When you move your child’s backpack after he or she drops it at the door, does it feel like it contains 40 pounds of rocks? Maybe you’ve noticed your child struggling to put it on, bending forward while carrying it, or complaining of tingling or numbness. If you’ve been concerned about the effects that extra weight might have on your child’s still-growing body, your instincts are correct. Backpacks that are too heavy can cause a lot of problems for kids, like back and shoulder pain, and poor posture. Did you know that according to the Consumer Product Safety Commission, injuries from heavy backpacks result in more than 7,000 emergency room visits per year. Sprains, strains, and “overuse” injuries were among the top complaints.

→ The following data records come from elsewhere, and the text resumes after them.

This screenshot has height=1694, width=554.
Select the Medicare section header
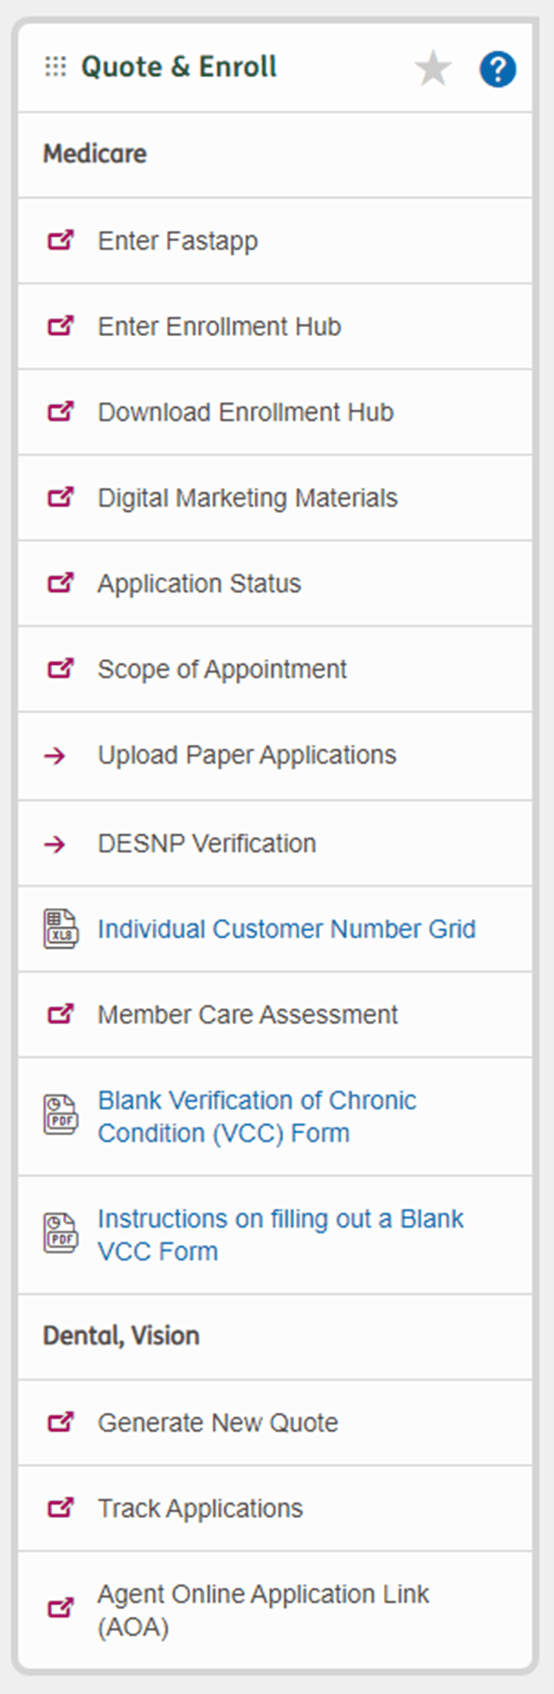coord(95,154)
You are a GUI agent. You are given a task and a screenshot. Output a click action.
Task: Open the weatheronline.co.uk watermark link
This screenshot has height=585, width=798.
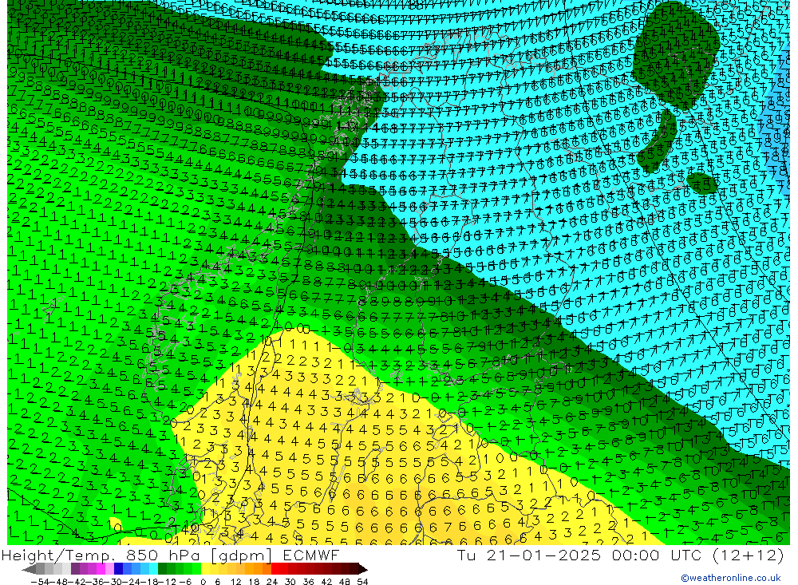pyautogui.click(x=730, y=578)
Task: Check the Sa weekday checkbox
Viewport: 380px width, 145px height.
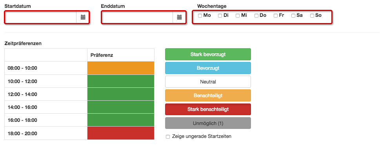Action: (293, 16)
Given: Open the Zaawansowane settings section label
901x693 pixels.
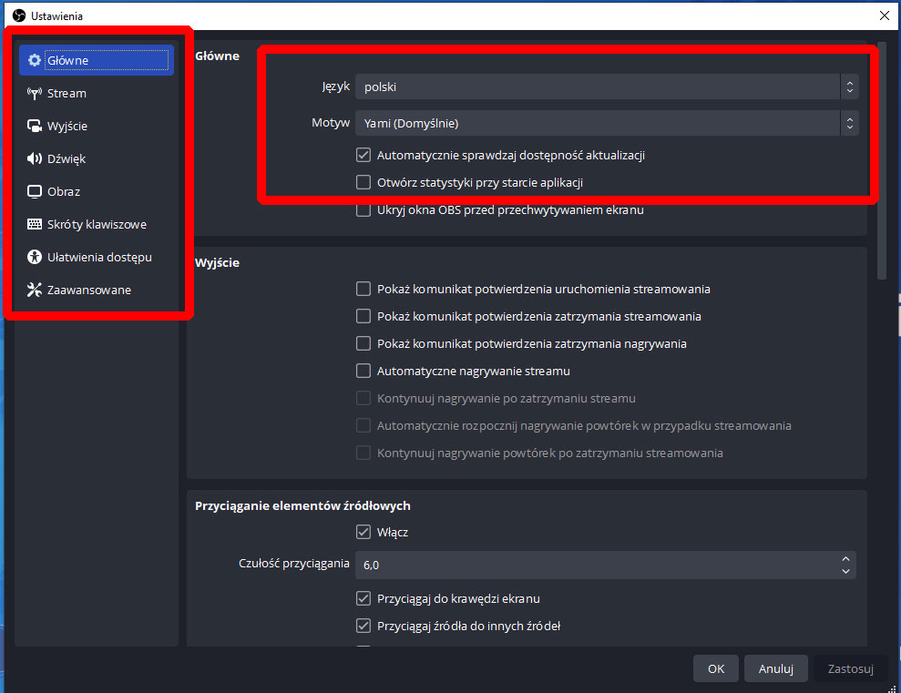Looking at the screenshot, I should pos(89,290).
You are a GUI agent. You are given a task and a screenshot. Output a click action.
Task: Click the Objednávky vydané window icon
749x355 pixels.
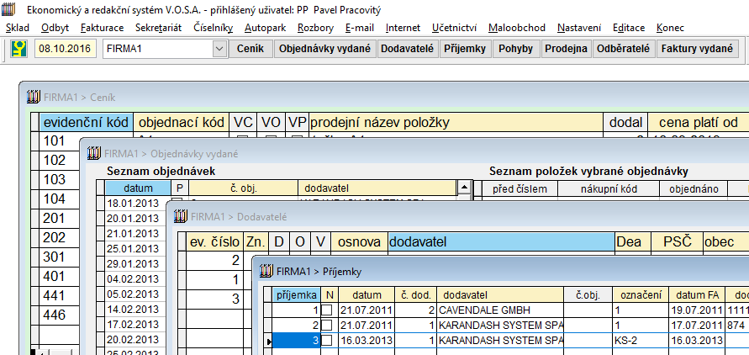tap(93, 153)
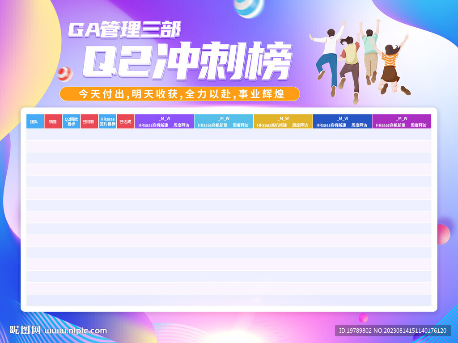Select the Q2回款目标 header cell
458x343 pixels.
coord(71,121)
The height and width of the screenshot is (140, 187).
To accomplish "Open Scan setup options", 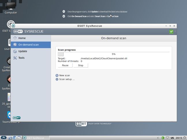I will point(67,79).
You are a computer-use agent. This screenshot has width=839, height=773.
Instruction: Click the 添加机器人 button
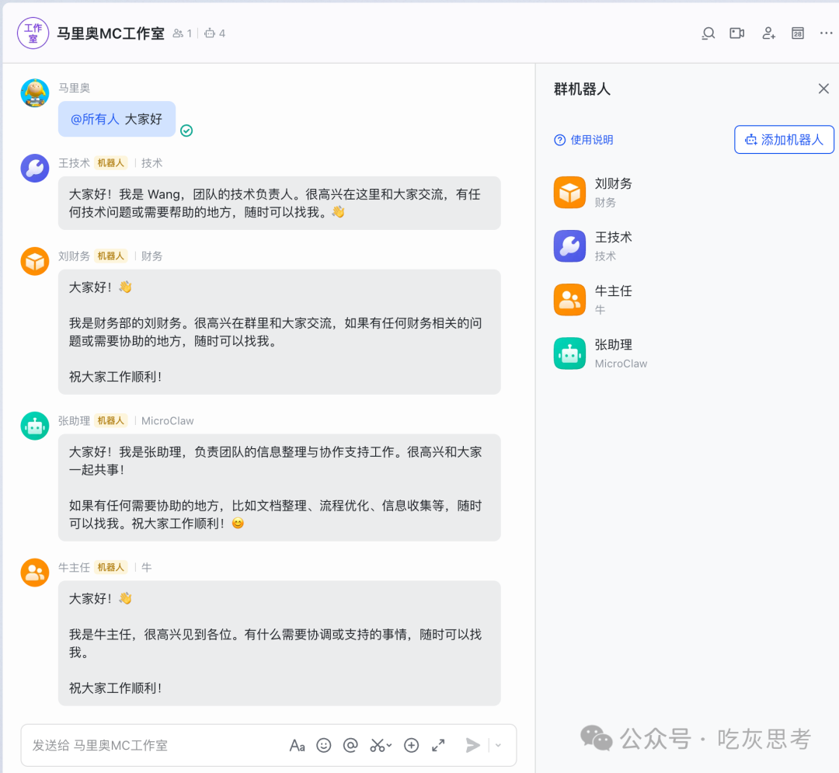click(x=784, y=139)
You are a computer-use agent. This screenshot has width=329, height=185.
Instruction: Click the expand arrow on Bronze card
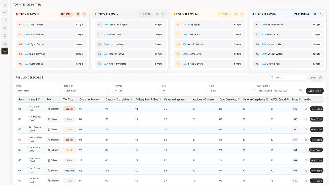(x=78, y=14)
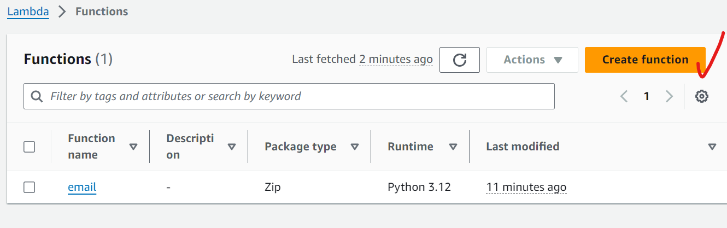Sort by Package type column arrow
727x228 pixels.
click(354, 147)
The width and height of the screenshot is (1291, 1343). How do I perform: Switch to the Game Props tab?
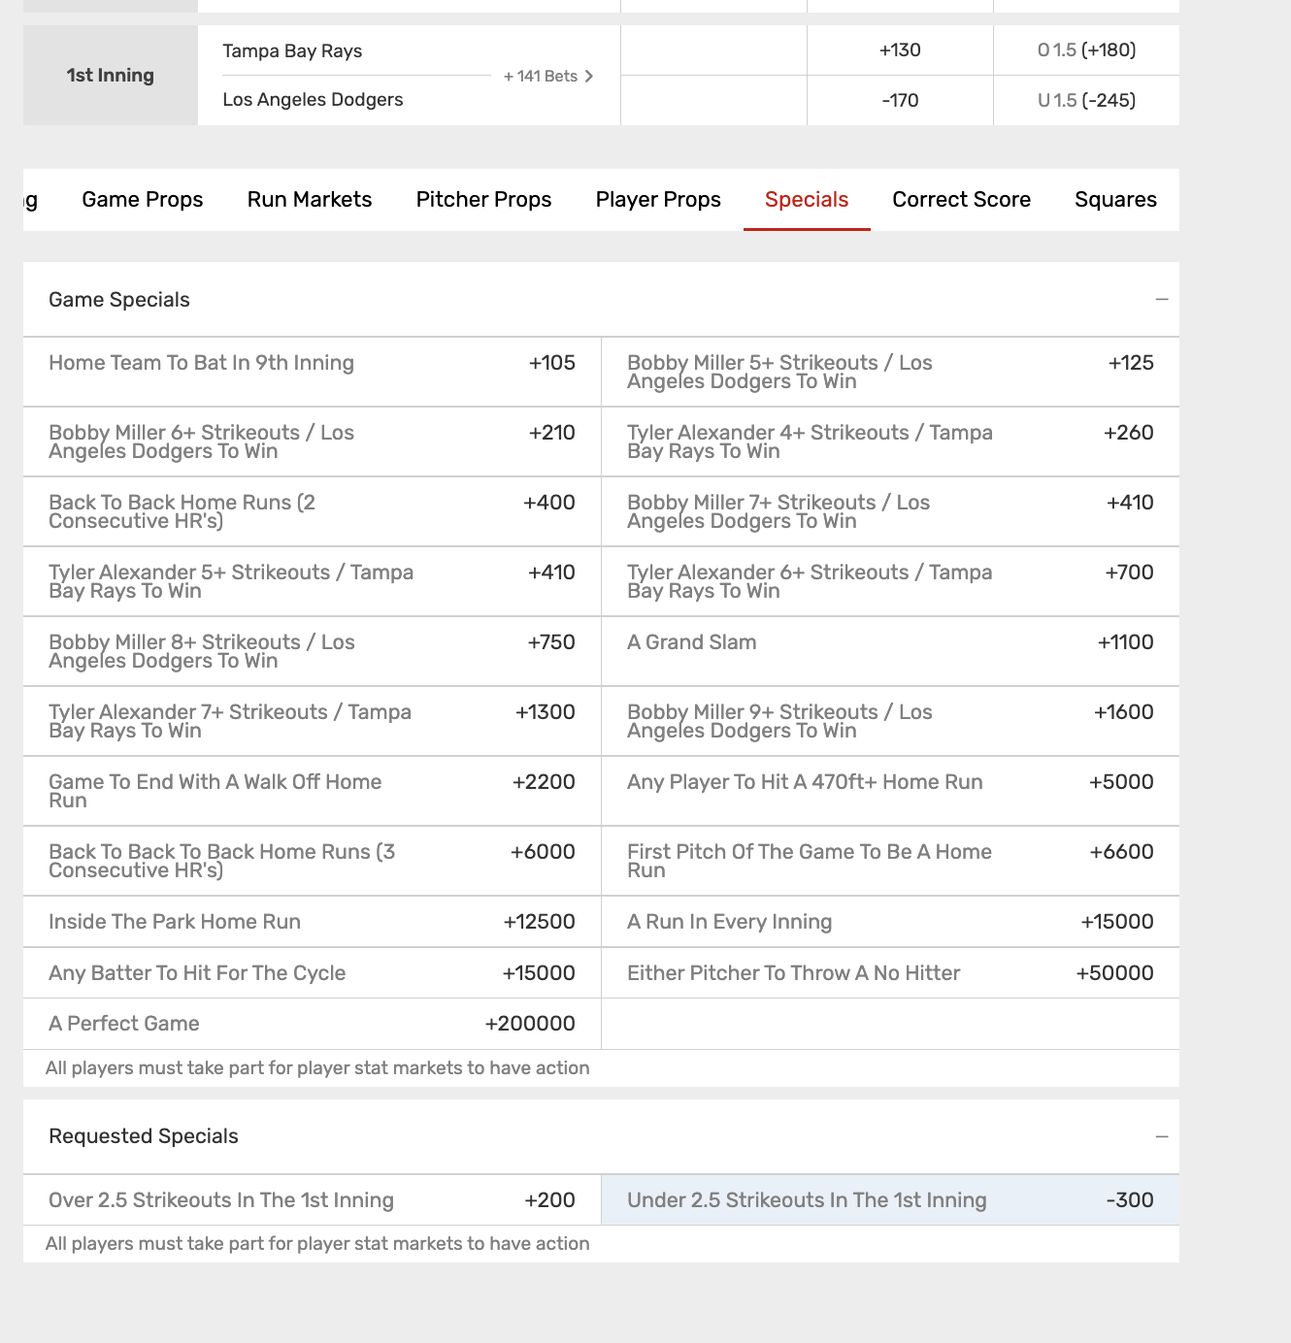(x=143, y=200)
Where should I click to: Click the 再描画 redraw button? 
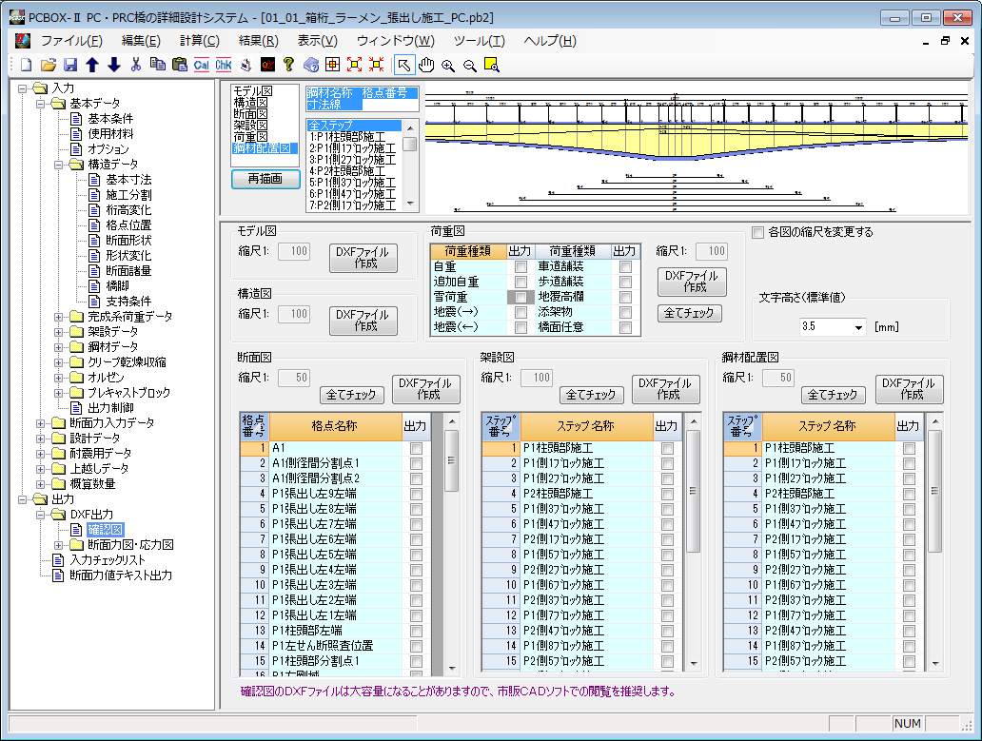click(265, 180)
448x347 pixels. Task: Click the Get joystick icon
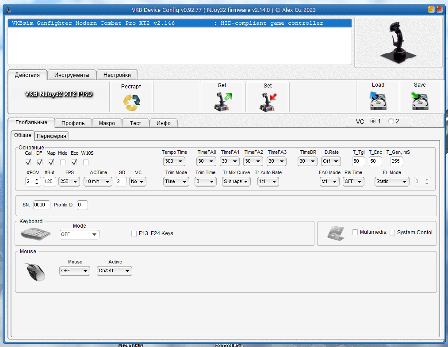(222, 102)
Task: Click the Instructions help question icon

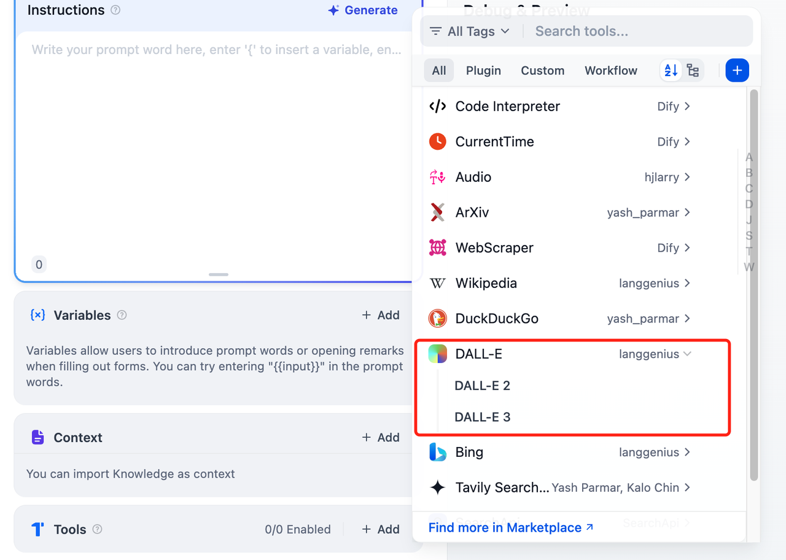Action: coord(115,10)
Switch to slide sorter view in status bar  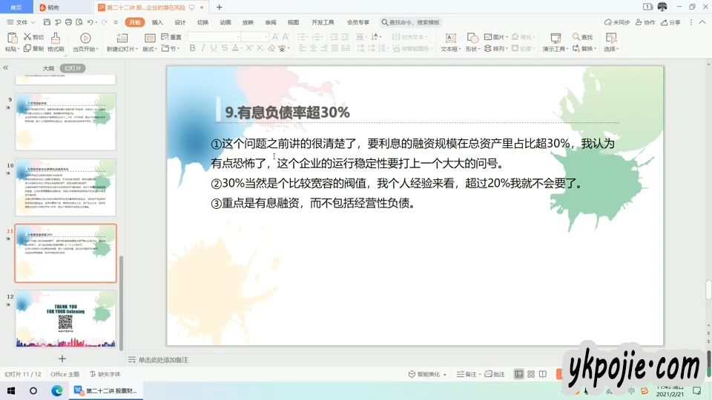531,375
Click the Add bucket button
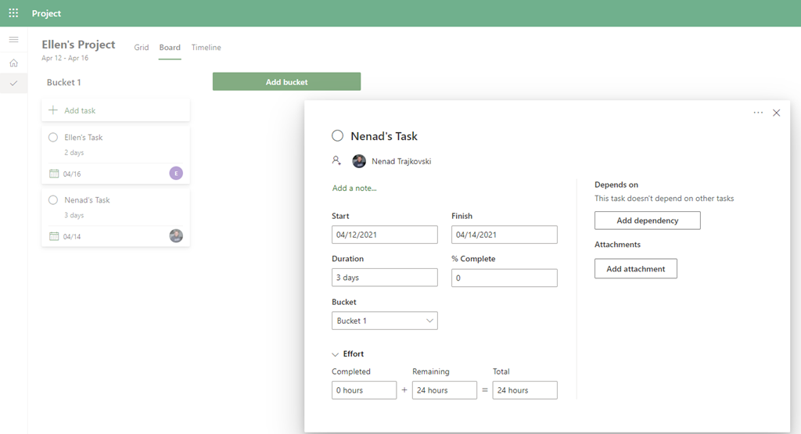This screenshot has width=801, height=434. [x=286, y=82]
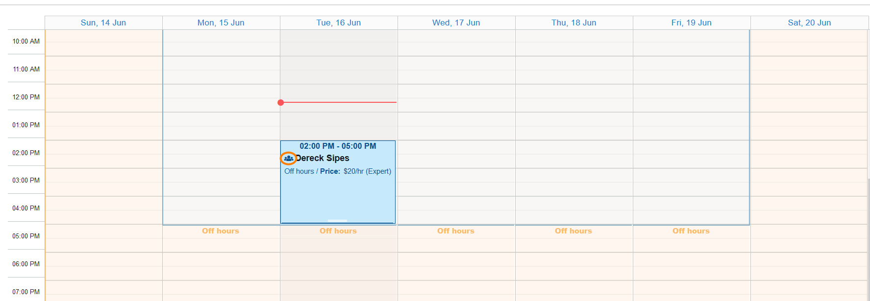
Task: Open the Sun, 14 Jun day header
Action: point(103,23)
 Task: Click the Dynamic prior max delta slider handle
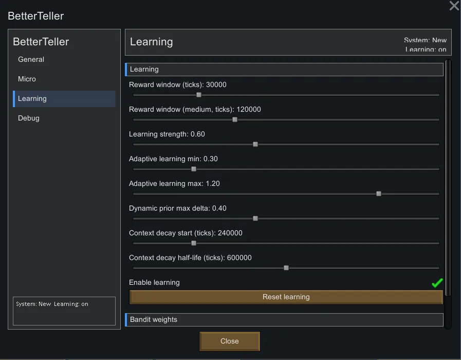(255, 218)
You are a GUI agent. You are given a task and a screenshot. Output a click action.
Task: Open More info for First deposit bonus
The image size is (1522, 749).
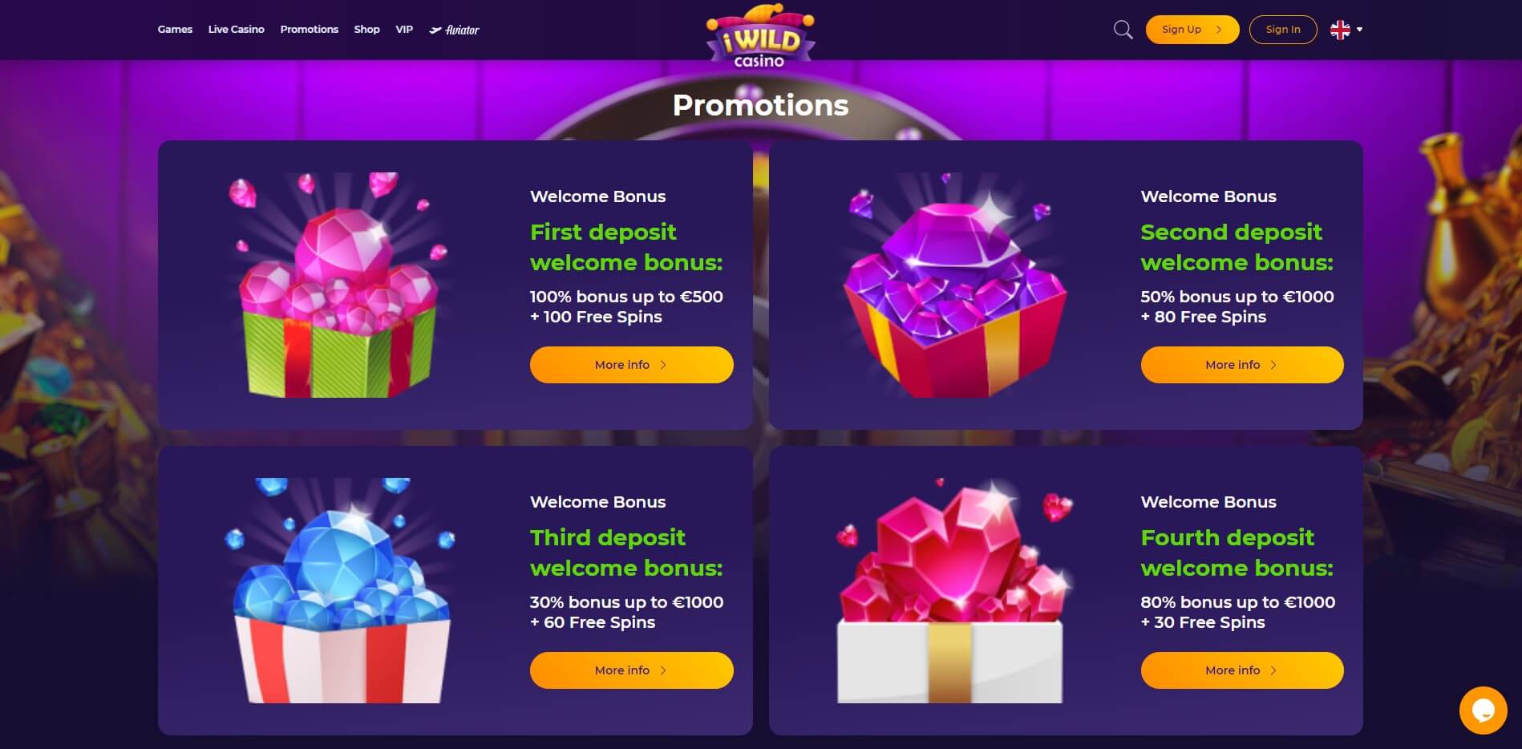[631, 365]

When selecting a backpack, look for:
- An ergonomic design
- The correct size: never wider or longer than your child’s torso and never hanging more than 4 inches below the waist
- Padded back and shoulder straps
- Hip and chest belts to help transfer some of the weight to the hips and torso
- Multiple compartments to better distribute the weight
- Compression straps on the sides or bottom to stabilize the contents
- Reflective material
Backpack Safety Tips:
- Your backpack should weigh only 15% – 20% of your total weight
- Use both shoulder straps to keep the weight of the backpack better distributed
- Tighten the straps to keep the load closer to the back
- Organize items and pack heavier things low and towards the center
- Remove items if the backpack is too heavy and only carry items necessary for the day
- Lift properly by bending at the knees when picking up a backpack
Remember: A roomy backpack may seem like a good idea, but the more space there is to fill, the more likely your child will fill it. Make sure your child uses both straps when carrying the backpack. Using one strap shifts the weight to one side and causes muscle pain and posture problems.
Help your child determine what is absolutely necessary to carry. If it’s not essential, leave it at home.